Tumor-specific markers
are mainly proteins, which are produced by cancerous cells in a large number or by healthy cells of the body in a smaller quantity in response to cancer conditions. Therefore, they have insufficiently high sensitivity and specificity, except for PSA.

Tumor Type

Tumor-Specific Marker (preferable, in the serum)

 Breast cancer

 CA15-3/CA27.29

 Cervical cancer

 CA19-9, CA125, carcinoembryonic antigen (CEA)

 Prostate cancer

 Prostate-specific antigen (PSA)

 Lung cancer

 Cytokeratin fragment 21-1

 Small lung cancer and neuroblastoma

 Neuron-specific enolase (NSE)

 Liver cancer and germ cell tumors

 α fetoprotein

 Colorectal cancer and other gastrointestinal cancers

 Carcinoembryonic antigen (CEA)

 Gastric cancer, pancreatic cancer, gallobladder cancer,
 and bile duct cancer

 CA-19-9

 Thyroid cancer

 Thyroglobulin, calcitonin

 Neuroendocrine tumors

 Chromogranin A (cgA)

 Multiple myeloma, chronic lymphoblast leukemia

 β2 microglobulin (B2M)

 Lymphoma, leukemia, germ cell tumors, melanoma,
 and neuroblastoma

 Lactate dehydrogenase

 Non-Hodgkin lymphoma

 CD20

 Multiple myeloma and Waldenström's macroglobulinemia

 Elevated count of immunoglobulins

 Ovarian cancer

 CA125, human epididymis protein 4 (HE4),
 5-protein signature (OVA1®)

 Bladder cancer

 CA19-9, bladder tumor antigen (BTA) (in the urine)

 Kidney cancer

 Pyruvate kinase type M2 (TuM2-PK), nuclear matrix protein-22  (NMP-22) (in the urine)

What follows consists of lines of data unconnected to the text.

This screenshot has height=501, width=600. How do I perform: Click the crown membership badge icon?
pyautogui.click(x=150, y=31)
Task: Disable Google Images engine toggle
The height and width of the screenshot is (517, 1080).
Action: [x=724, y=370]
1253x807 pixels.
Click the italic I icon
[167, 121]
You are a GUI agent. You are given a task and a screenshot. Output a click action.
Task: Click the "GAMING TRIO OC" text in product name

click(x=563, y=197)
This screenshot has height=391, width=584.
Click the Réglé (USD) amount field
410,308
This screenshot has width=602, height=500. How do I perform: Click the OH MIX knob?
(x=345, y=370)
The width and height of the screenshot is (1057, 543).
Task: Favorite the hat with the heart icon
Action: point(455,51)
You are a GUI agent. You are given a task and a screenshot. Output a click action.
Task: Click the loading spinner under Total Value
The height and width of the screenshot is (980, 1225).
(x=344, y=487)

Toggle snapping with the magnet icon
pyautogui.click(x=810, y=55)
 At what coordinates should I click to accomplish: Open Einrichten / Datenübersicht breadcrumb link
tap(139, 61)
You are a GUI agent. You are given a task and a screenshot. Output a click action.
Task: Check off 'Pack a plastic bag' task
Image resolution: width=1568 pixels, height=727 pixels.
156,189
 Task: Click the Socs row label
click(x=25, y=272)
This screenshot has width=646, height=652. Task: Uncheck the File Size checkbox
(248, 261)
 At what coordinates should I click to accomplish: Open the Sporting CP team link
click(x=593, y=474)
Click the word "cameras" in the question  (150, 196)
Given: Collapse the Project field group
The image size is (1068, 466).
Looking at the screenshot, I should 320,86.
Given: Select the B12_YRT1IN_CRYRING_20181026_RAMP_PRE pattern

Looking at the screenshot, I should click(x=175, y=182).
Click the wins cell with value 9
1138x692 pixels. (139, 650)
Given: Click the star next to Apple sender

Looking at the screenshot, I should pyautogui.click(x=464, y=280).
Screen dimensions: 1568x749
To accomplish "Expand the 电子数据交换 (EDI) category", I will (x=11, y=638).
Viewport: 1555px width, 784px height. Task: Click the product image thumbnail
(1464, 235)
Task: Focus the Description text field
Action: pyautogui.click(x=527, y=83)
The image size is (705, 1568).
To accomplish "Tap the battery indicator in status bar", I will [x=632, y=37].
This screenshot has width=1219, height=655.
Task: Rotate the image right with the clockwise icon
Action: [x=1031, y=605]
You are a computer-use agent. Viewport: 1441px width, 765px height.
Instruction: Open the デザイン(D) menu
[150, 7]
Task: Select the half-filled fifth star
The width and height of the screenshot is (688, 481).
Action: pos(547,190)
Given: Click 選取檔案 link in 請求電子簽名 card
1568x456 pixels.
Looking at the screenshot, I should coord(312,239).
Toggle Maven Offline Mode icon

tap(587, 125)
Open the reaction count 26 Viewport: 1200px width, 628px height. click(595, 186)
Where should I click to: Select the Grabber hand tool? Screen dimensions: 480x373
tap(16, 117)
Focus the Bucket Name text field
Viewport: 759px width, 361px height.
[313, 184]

Immunotherapy is used in cancer treatment as one of main approaches. There were attempts to exploit cytokines such as IL-2 and IFN-γ, oncolytic viruses, biologics, etc. The way in which the host dendritic cells recognize and uptake tumor antigens to present to naïve CD4+ and CD8+ T-cells may currently be the key to success in cancer immunotherapy.